> **Task objective**:
Copy only the lines between the one containing "At what coordinates" and the end of the records, both included, leaving out pictures.

[Source records]
★ ★ ★ ★ ★

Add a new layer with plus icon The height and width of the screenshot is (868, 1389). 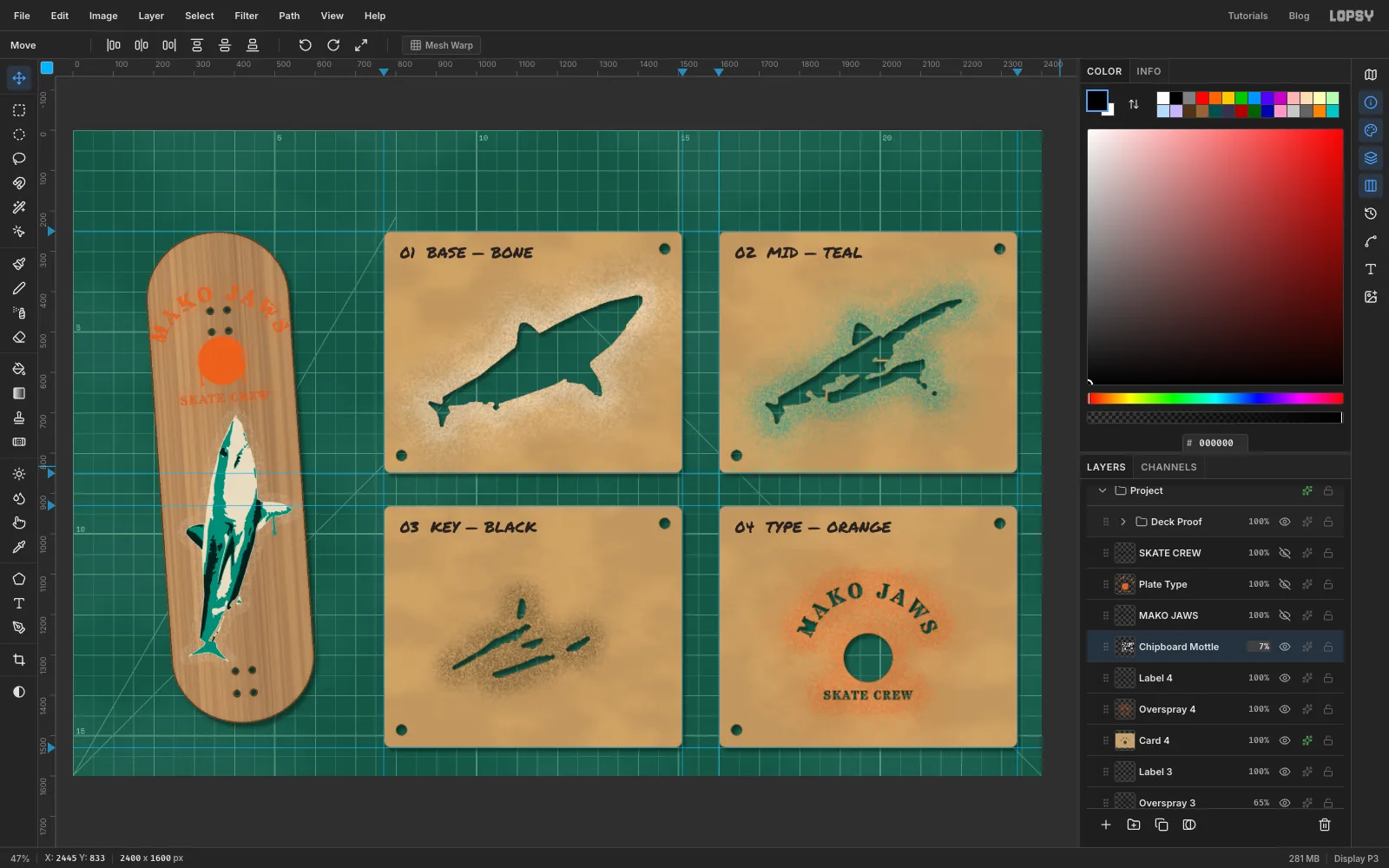[x=1106, y=825]
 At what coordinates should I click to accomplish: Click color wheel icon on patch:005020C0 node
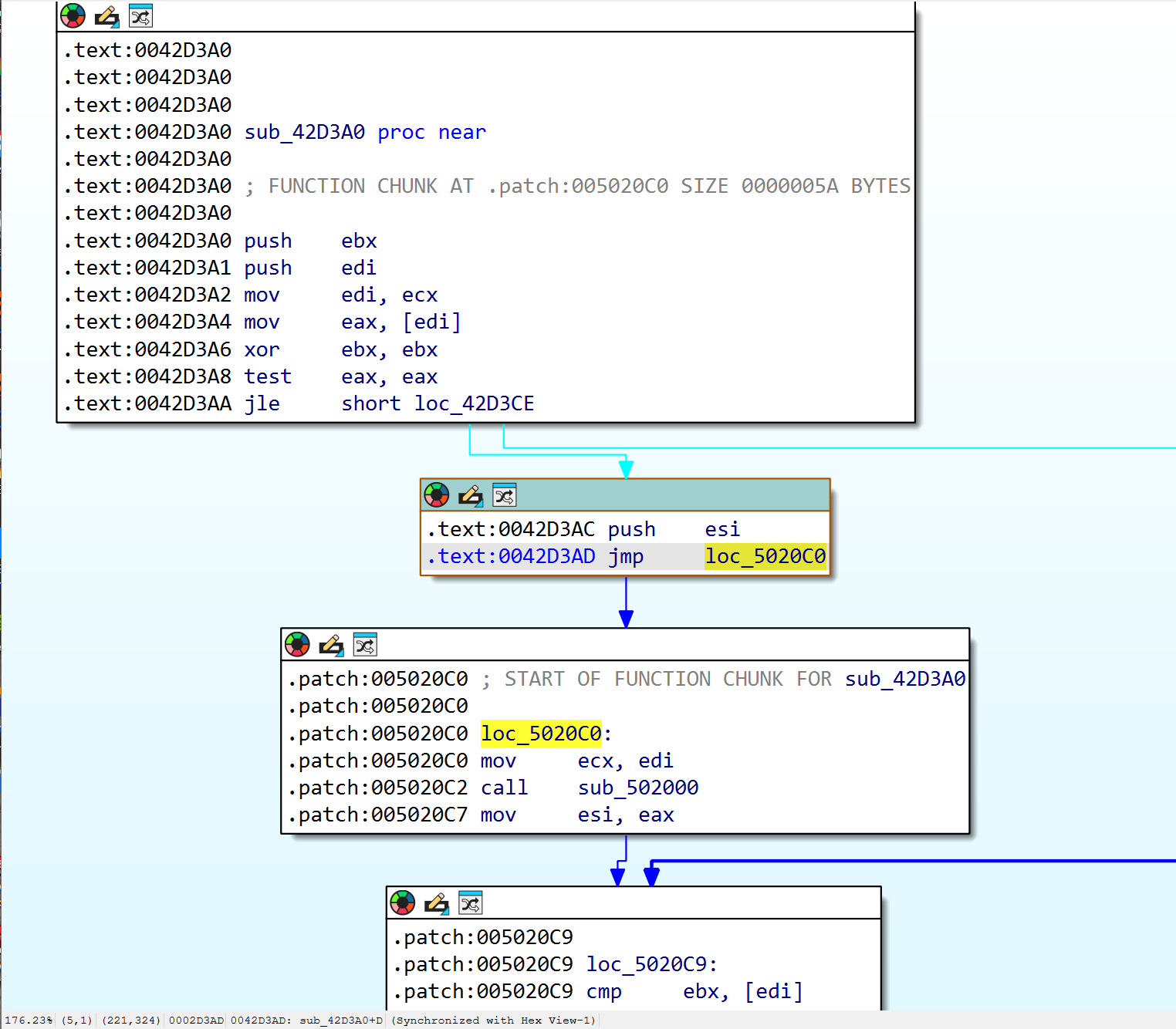[x=297, y=644]
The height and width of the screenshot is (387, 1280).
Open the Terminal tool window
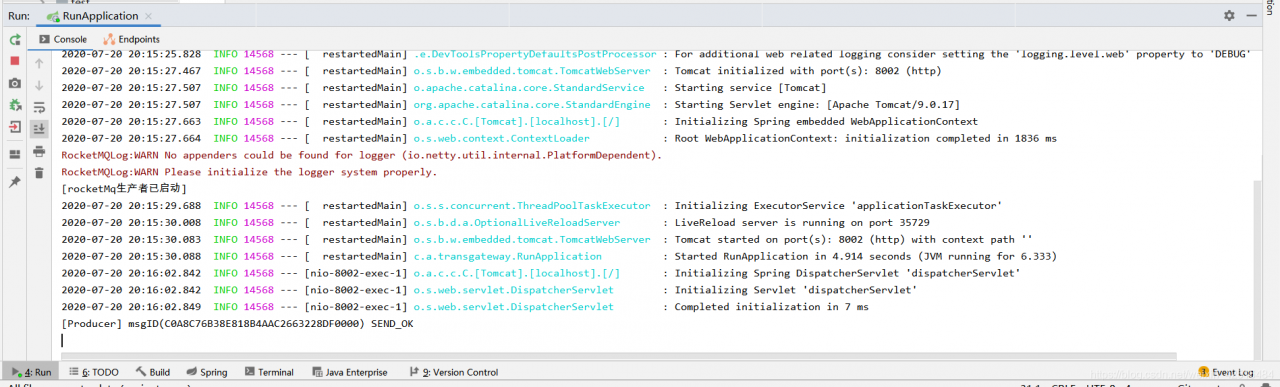pos(269,372)
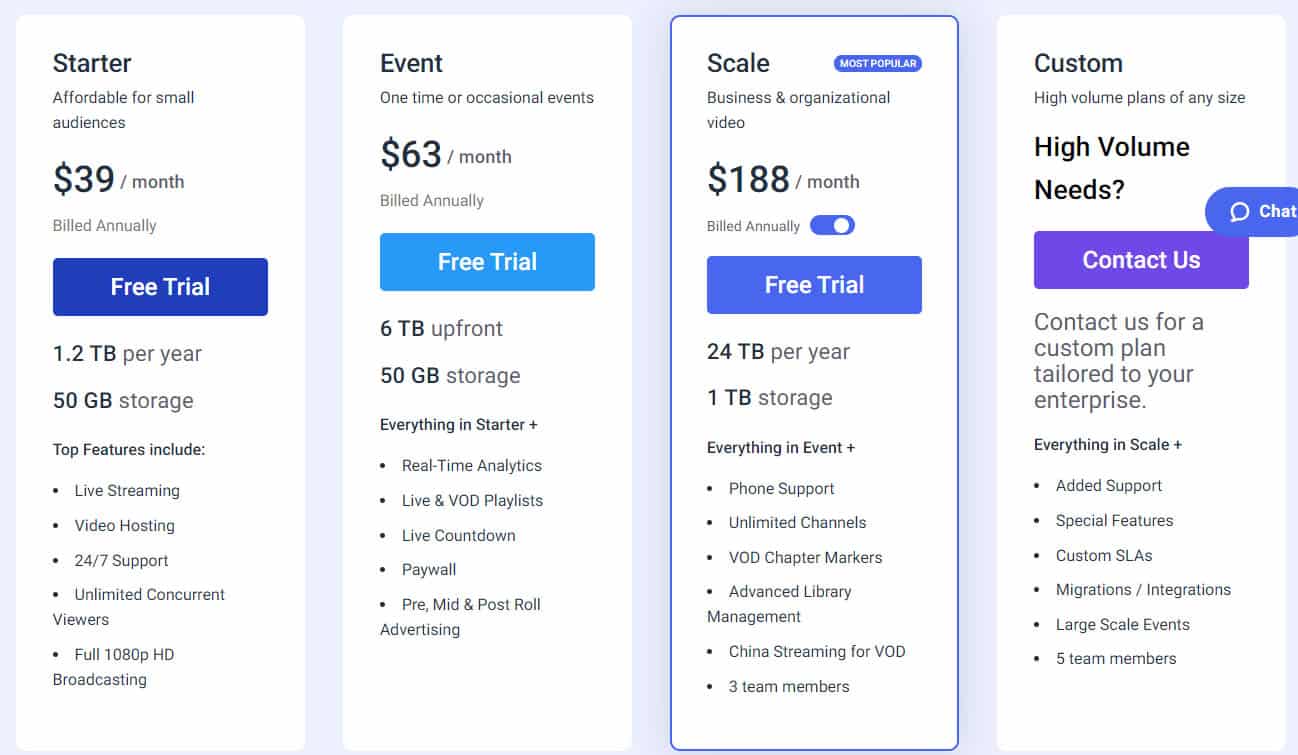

★ ★ ★ ★ ★

> **Solution for this exercise**:
 At what coordinates should I click to accomplish: Click color wheel icon on patch:005020C0 node
[x=297, y=644]
The height and width of the screenshot is (387, 1280).
Open the Terminal tool window
pos(269,372)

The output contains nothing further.